[[ Data for processing open ]]

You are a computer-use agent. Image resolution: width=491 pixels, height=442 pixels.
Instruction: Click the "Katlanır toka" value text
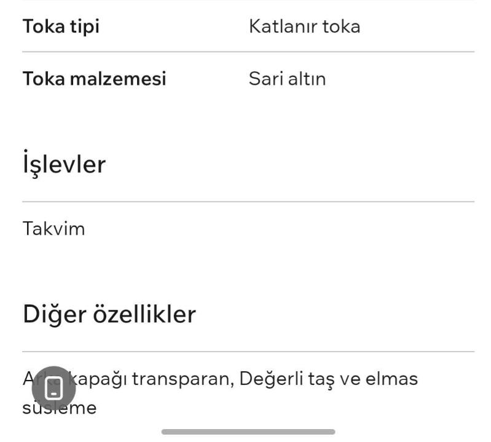click(x=304, y=26)
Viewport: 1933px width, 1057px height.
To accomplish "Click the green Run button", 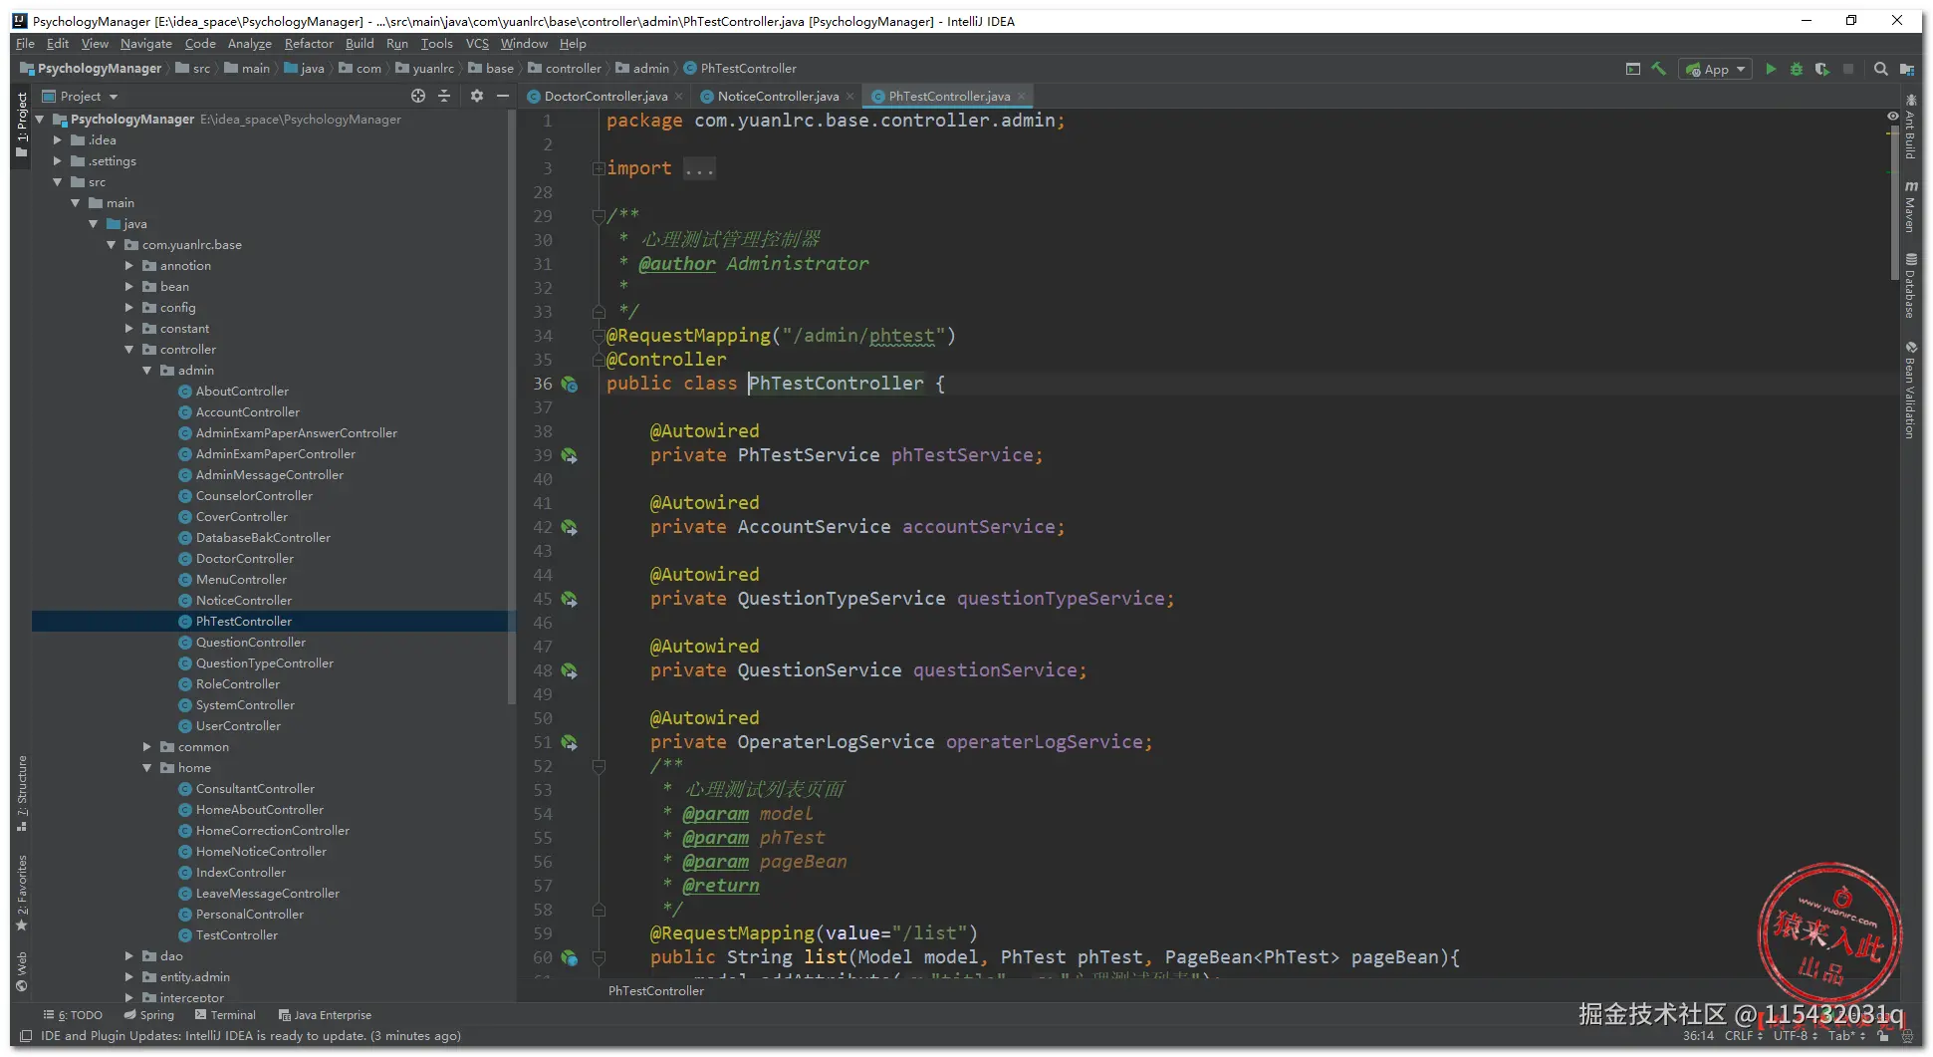I will (1771, 69).
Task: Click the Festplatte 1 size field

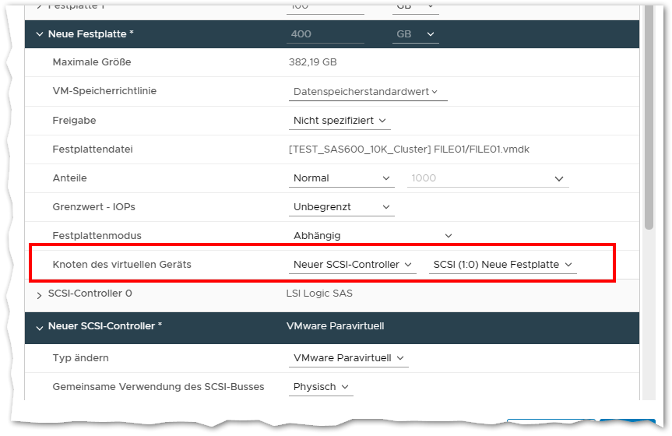Action: point(325,6)
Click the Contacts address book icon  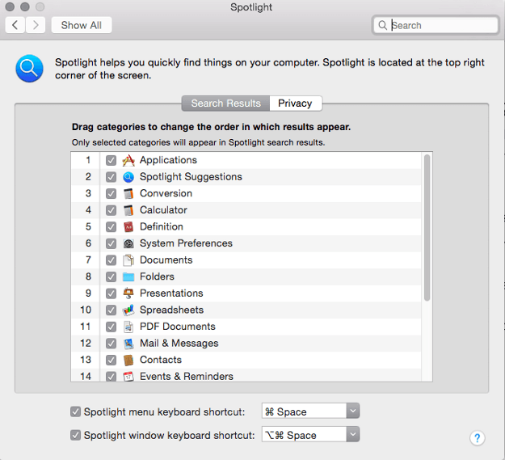tap(128, 360)
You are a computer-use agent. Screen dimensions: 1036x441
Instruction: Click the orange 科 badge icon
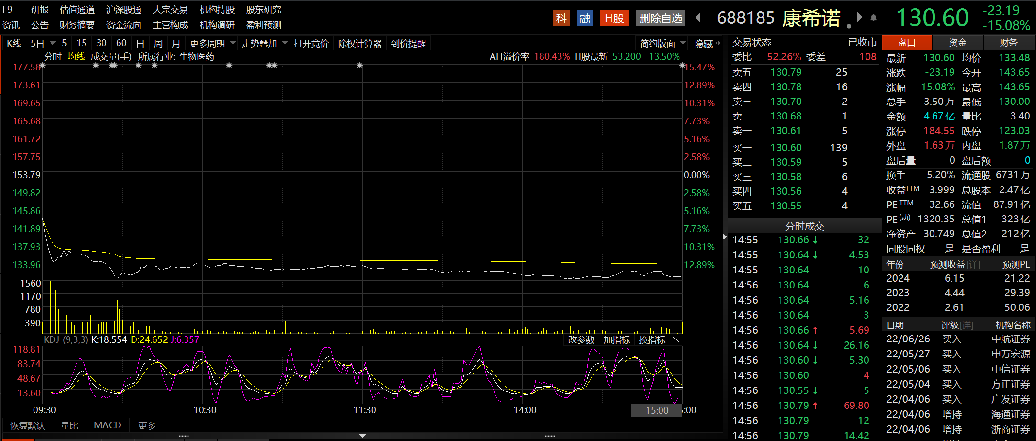pos(561,18)
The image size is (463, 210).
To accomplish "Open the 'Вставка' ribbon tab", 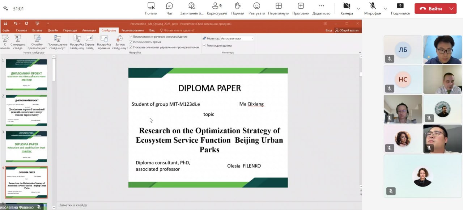I will tap(37, 30).
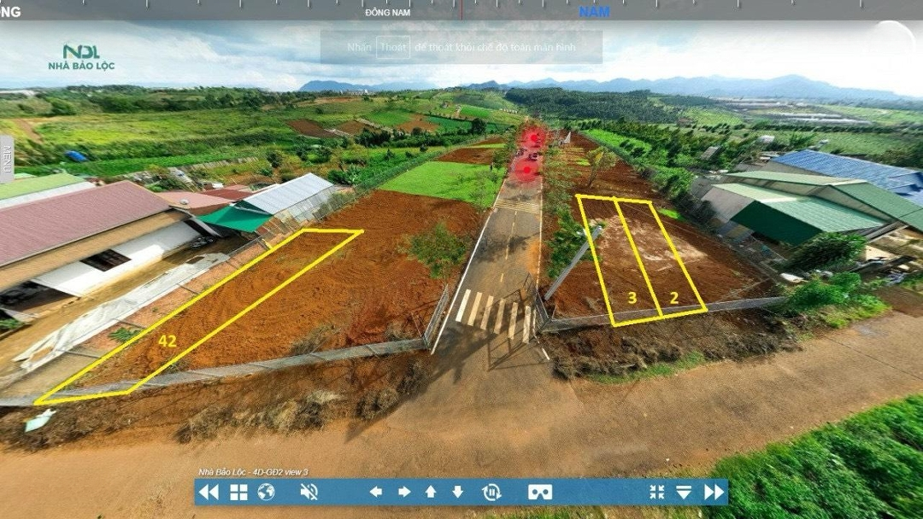Collapse the control bar with down triangle

684,492

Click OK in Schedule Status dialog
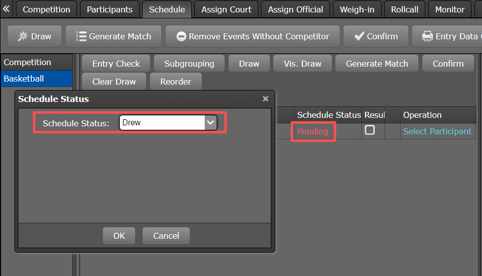[119, 236]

[[ Data for processing closed ]]

= Task prompt =
Please copy out each line of the listing above that contains the string "height".

= Written solution =
You are a computer-use agent. Image resolution: width=491 pixels, height=442 pixels.
Viewport: 1933px width, 1057px height.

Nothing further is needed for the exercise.